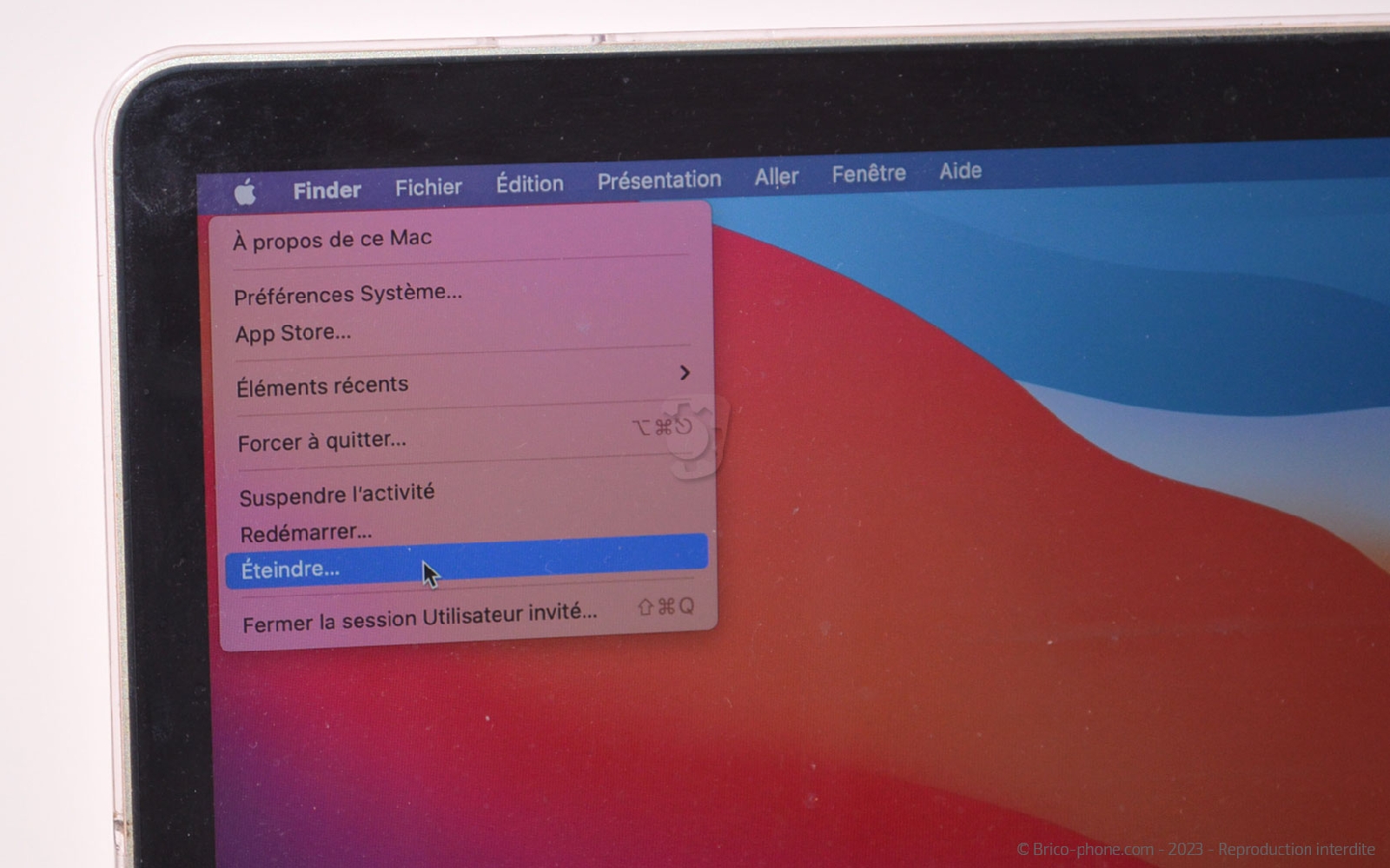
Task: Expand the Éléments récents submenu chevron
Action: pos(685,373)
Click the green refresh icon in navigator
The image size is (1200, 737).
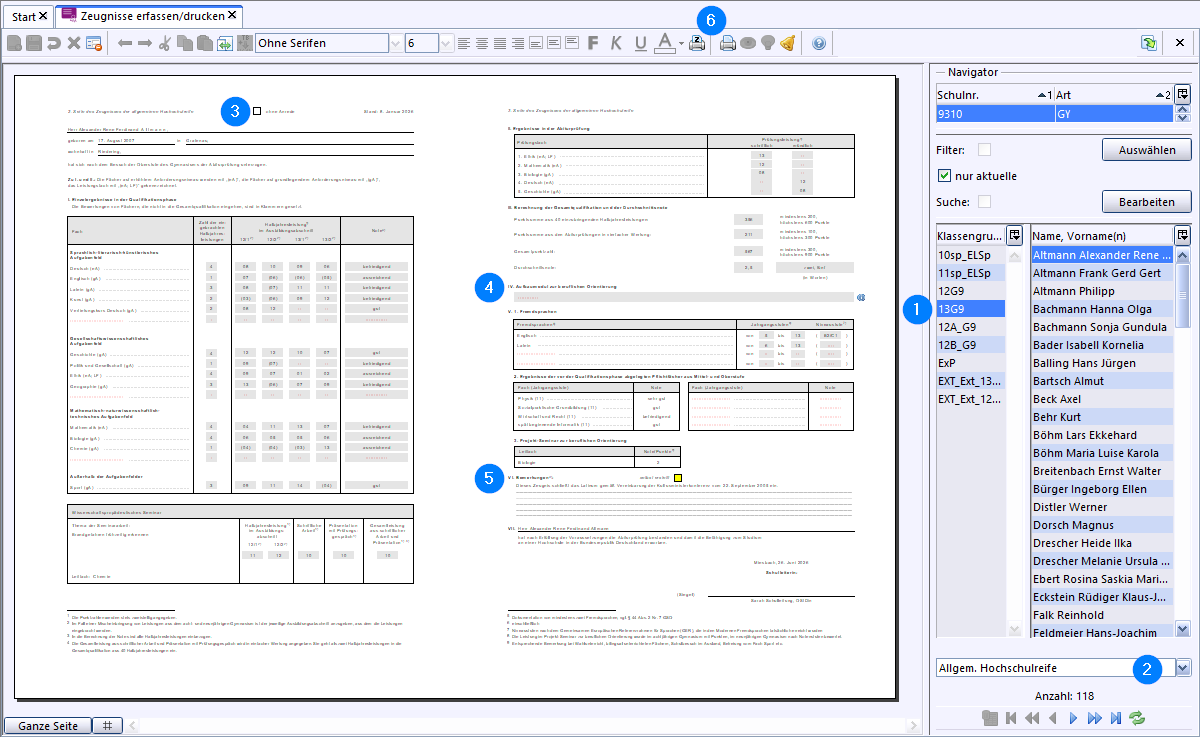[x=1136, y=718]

Prompt:
Skip all pictures. Then give again, exactly, each line from the line holding "Click the green refresh icon in navigator" through the last line of the listing above, both ends included.

Expected answer:
Click the green refresh icon in navigator
The image size is (1200, 737).
[x=1136, y=718]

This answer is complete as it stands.